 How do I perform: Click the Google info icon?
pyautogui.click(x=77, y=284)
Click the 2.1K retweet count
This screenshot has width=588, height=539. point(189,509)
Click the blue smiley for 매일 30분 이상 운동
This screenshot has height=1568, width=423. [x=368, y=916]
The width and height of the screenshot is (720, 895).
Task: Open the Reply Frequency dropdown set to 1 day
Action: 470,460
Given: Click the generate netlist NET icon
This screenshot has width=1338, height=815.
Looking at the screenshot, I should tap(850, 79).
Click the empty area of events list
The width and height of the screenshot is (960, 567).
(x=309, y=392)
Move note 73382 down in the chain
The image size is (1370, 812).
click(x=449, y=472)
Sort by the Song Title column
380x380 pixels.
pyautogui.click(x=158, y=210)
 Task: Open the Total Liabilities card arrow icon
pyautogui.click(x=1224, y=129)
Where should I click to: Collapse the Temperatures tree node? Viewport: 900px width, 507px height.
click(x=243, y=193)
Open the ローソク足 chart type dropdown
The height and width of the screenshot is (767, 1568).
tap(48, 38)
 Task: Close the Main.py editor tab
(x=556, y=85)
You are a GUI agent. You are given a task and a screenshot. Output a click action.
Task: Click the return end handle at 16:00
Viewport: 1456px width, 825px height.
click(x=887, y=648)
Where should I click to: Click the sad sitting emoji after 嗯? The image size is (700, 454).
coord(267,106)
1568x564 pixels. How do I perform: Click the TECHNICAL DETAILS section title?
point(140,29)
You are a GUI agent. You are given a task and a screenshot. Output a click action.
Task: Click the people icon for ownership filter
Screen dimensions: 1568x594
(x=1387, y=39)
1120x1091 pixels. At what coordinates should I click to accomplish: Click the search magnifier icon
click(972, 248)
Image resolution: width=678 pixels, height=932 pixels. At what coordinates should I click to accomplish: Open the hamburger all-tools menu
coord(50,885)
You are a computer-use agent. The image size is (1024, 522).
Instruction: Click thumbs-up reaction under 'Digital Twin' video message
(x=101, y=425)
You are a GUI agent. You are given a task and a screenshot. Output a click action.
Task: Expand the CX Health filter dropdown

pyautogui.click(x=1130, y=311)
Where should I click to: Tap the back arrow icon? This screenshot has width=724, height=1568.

◇ ◇ ◇ ◇

__Required work__.
The response must consist of all the data, reproduced without alteration.

__Problem solution__.
 How do I perform: Click the Google info icon?
pyautogui.click(x=77, y=284)
Click the 2.1K retweet count
This screenshot has width=588, height=539. point(189,509)
Click the blue smiley for 매일 30분 이상 운동
This screenshot has height=1568, width=423. [x=368, y=916]
The width and height of the screenshot is (720, 895).
Task: Open the Reply Frequency dropdown set to 1 day
Action: 470,460
Given: Click the generate netlist NET icon
This screenshot has width=1338, height=815.
Looking at the screenshot, I should tap(850, 79).
Click the empty area of events list
The width and height of the screenshot is (960, 567).
(x=309, y=392)
Move note 73382 down in the chain
The image size is (1370, 812).
click(x=449, y=472)
Sort by the Song Title column
380x380 pixels.
pyautogui.click(x=158, y=210)
 Task: Open the Total Liabilities card arrow icon
pyautogui.click(x=1224, y=129)
Where should I click to: Collapse the Temperatures tree node? Viewport: 900px width, 507px height.
click(x=243, y=193)
Open the ローソク足 chart type dropdown
The height and width of the screenshot is (767, 1568).
tap(48, 38)
 Task: Close the Main.py editor tab
(x=556, y=85)
You are a GUI agent. You are given a task and a screenshot. Output a click action.
Task: Click the return end handle at 16:00
Viewport: 1456px width, 825px height.
click(x=887, y=648)
Where should I click to: Click the sad sitting emoji after 嗯? The image size is (700, 454).
coord(267,106)
1568x564 pixels. How do I perform: Click the TECHNICAL DETAILS section title?
point(140,29)
You are a GUI agent. You are given a task and a screenshot. Output a click action.
Task: Click the people icon for ownership filter
Screen dimensions: 1568x594
(x=1387, y=39)
1120x1091 pixels. At what coordinates should I click to accomplish: Click the search magnifier icon
click(972, 248)
Image resolution: width=678 pixels, height=932 pixels. At what coordinates should I click to accomplish: Open the hamburger all-tools menu
coord(50,885)
You are a computer-use agent. The image size is (1024, 522).
Instruction: Click thumbs-up reaction under 'Digital Twin' video message
(x=101, y=425)
You are a GUI agent. You are given a task and a screenshot. Output a click action.
Task: Expand the CX Health filter dropdown

pyautogui.click(x=1130, y=311)
Where should I click to: Tap the back arrow icon? This screenshot has width=724, height=1568.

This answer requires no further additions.